Jacob Calvin Meyer, Howard County Times, Columbia, Md.
·2 min read

Apr. 8—Howard County police are asking for the public's help to identify a suspect they believe committed racist vandalism at Glenwood Middle School in March.

The department released video on social media Tuesday of the incident. Police said the video shows a person driving through the school's parking lot in a gray SUV, parking near the sign and spray painting it.

The destruction of property, which police are also investigating as a hate-bias incident, occurred March 12. The school's marquee sign with the phrase "Black Lives Matter" was covered with spray paint to remove the word "Black" from appearing.

Police are asking anyone with information to call 410-313-7867 or email HCPDcrimetips@howardcountymd.gov.

Soon after the vandalism was discovered, the paint was cleared off to show the full phrase.

"The Howard County Board of Education and Superintendent Dr. Michael Martirano unequivocally condemn this vandalism and the racism underlying it," a Howard County school system news release read on March 15. "We believe the lives of our Black and brown students and staff should not be diminished and devalued in this way. We reiterate our support for the fact that Black lives matter."

The incident at Glenwood Middle was the latest act of racism involving Howard County schools in the past several years.

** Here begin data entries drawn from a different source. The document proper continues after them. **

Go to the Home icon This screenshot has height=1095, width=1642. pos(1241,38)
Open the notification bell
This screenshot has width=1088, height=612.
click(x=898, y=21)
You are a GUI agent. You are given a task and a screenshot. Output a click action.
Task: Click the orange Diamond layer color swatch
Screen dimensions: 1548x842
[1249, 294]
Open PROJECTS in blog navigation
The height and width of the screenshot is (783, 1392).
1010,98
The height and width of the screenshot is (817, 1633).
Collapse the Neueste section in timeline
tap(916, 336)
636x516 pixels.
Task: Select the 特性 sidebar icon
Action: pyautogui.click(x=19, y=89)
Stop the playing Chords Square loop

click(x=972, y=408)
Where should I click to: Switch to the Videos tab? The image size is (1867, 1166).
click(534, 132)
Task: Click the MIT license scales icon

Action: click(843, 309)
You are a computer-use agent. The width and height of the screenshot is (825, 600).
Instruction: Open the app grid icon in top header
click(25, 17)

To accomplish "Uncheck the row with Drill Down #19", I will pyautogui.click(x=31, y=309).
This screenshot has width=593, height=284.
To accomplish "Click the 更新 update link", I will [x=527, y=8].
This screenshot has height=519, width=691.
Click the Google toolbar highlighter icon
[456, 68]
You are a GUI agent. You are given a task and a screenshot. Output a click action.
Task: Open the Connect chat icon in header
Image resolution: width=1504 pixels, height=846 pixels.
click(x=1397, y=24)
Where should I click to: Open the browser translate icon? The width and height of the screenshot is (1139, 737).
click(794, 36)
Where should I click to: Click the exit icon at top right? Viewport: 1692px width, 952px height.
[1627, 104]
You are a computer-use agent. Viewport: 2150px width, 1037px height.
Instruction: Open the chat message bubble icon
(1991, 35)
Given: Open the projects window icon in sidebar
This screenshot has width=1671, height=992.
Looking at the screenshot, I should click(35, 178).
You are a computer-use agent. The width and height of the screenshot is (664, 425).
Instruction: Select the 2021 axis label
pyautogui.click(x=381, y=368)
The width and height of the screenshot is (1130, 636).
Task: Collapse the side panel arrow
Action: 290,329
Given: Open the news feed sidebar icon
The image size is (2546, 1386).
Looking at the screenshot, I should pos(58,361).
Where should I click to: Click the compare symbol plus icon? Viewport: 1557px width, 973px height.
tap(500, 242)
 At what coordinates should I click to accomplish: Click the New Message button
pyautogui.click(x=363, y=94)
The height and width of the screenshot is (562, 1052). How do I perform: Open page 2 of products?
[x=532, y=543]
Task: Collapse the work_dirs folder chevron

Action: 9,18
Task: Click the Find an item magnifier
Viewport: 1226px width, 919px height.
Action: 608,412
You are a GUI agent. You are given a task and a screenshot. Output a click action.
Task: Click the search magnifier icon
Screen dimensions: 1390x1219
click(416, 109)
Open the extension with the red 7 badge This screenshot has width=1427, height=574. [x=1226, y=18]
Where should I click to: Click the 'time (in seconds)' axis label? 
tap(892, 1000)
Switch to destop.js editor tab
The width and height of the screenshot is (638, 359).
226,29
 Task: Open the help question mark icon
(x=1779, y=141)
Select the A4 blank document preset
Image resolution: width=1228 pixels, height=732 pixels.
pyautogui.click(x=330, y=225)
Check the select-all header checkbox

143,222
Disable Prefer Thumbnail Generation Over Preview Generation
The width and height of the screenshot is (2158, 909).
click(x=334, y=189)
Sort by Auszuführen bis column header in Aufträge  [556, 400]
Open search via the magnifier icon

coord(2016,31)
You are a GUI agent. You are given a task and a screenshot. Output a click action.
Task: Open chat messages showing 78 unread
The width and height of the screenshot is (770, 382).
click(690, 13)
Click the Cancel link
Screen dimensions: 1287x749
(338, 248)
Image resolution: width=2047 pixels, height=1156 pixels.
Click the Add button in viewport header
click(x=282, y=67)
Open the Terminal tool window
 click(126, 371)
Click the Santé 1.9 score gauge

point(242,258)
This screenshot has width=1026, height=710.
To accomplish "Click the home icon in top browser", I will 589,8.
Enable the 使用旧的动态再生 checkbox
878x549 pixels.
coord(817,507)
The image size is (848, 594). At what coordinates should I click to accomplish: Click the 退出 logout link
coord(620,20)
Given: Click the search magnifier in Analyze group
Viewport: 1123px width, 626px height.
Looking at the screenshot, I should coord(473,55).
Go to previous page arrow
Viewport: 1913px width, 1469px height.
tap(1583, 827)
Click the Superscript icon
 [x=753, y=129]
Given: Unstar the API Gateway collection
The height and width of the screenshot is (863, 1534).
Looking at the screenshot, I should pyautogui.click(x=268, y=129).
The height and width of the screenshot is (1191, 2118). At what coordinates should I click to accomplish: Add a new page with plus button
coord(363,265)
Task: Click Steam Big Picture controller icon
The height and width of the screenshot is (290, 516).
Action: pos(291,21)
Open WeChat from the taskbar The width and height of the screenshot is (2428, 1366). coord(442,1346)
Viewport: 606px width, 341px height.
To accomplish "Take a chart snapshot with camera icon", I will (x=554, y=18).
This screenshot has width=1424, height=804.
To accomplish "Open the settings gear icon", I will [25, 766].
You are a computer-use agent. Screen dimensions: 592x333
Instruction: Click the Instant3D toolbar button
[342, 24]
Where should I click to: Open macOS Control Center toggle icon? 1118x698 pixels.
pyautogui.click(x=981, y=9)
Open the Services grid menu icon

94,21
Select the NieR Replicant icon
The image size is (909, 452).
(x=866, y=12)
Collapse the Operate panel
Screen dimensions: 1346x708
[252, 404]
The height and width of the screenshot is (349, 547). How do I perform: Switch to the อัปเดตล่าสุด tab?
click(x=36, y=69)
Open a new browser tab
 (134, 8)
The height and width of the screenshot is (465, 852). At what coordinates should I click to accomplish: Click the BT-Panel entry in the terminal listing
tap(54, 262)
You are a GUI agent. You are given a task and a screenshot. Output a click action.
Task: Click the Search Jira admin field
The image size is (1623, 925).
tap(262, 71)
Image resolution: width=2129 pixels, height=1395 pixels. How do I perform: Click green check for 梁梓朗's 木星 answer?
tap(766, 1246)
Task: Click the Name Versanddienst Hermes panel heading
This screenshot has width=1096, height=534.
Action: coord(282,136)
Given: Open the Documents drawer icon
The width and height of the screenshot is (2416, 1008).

In 2014, a Glenelg High School student was disciplined for displaying a Confederate flag as a fan during a football game at River Hill High School. The flag was removed by a Glenelg school officially shortly after it was displayed. Five days after that incident, two Glenelg students then went to school with Confederate flags draped over their shoulders.

Two years after the incidents at Glenelg, more than 150 students from Mt. Hebron High School walked out of classes to protest a racist video released on social media depicting a white student calling Black people an "inferior race."

In 2018, four Glenelg students were arrested and charged with hate crimes after police said they painted swastikas and racial slurs — one of which was directed at the school's Black principal, David Burton — on campus sidewalks, walls and parking lot. The four — Tyler Curtiss, Matthew Lipp, Joshua Shaffer and Seth Taylor — were indicted in July 2018 by the Howard County State's Attorney's Office. They were sentenced between March and April 2019, all receiving various consecutive weekend jail sentences at the Howard County Detention Center.